Valuations and Fundamentals
As stated above, spreads widened slightly in September. Spreads within Additional Tier 1 (AT1) markets are at extremely wide levels relative to other parts of the credit market. This is especially the case versus high yield (HY). Spreads on AT1s are close to 200 basis points (bps) wider than HY. That is despite the fact that most of the issuers we own are investment grade companies and going into a recession these credits should be significantly more resilient as demonstrated in the past. Financials are also benefitting strongly from the higher interest rate environment. Moreover, spreads of subordinated debt of financials remain at very wide levels historically and we believe this creates significant opportunities. As such, despite the current macroeconomic uncertainties, valuations are attractive and have significant room to tighten ie, for the prices of our securities to go up.

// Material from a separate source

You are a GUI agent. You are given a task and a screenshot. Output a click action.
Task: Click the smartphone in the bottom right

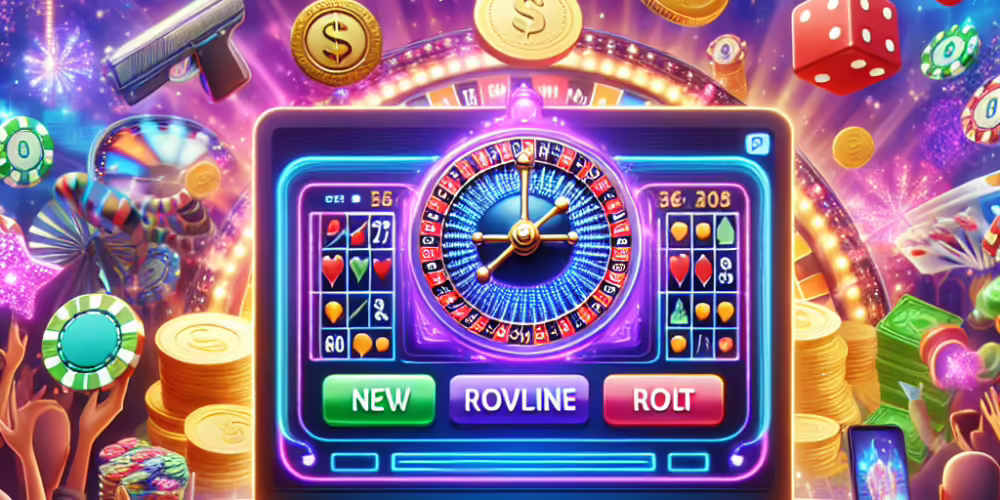879,462
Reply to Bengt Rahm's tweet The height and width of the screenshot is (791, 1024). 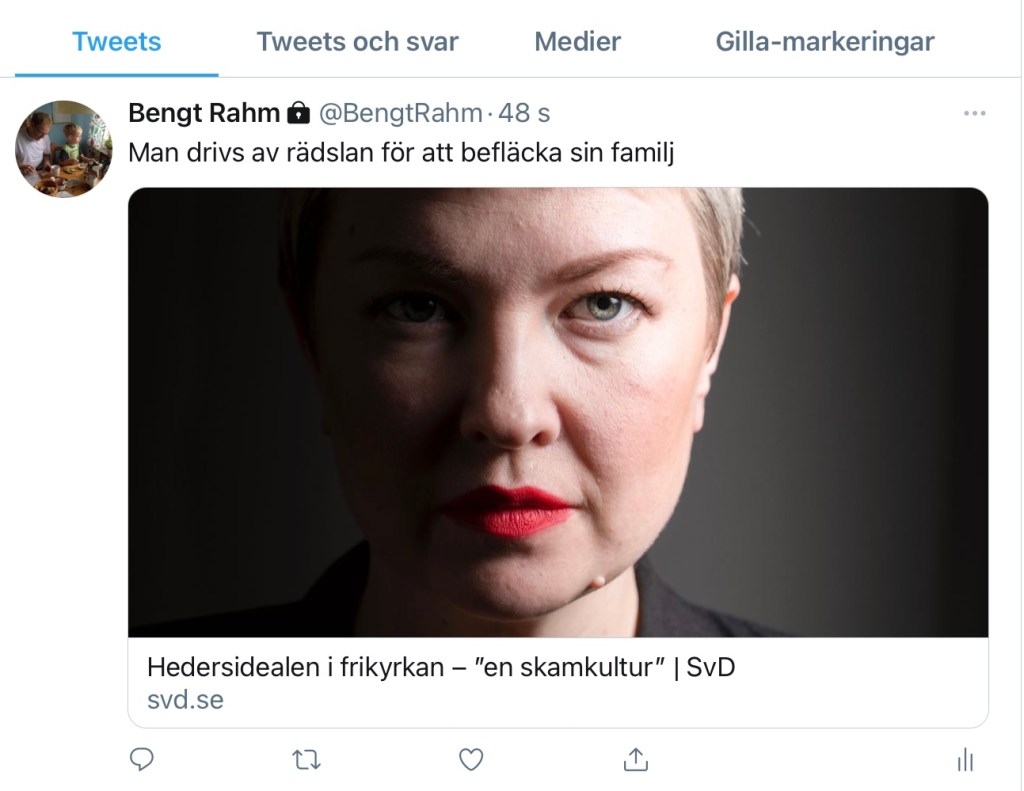(x=142, y=760)
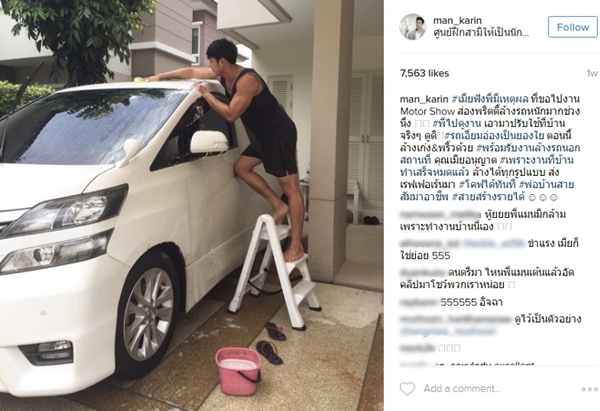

The new issue market for AT1s continued reopening and we saw very strong demand for new issues in the last few months. BBVA issued USD 1 billion in September. This was following BNP, Erste Bank, KBC and Intesa in August. We did not participate in all of these new issues, as some of them actually highlighted the extraordinary value on the secondary markets. For instance, in the case of BBVA and Erste Bank, we did not participate in the new issues, as some of their existing bonds were at significantly cheaper levels. This is in part due to the fact that extension (or non-call) risk remains largely overstated; the AT1 market is still pricing more than 65% of the AT1s as if they will not be called, despite the fact that less than 10% of AT1s have historically not been called. Within other parts of the subordinated debt market, such as Restricted Tier 1s (RT1s), corporate hybrids and callable Tier 2s, we also see this extension risk as being largely overstated. During risk-off environments such as in 2022 and currently, callable perpetual bonds tend to reprice to maturity, creating a double-negative effect on prices. However, the reverse is true when markets are stronger, and as such we expect to see further strong recovery. As markets continue normalising, we should continue seeing more recovery while still capturing high income.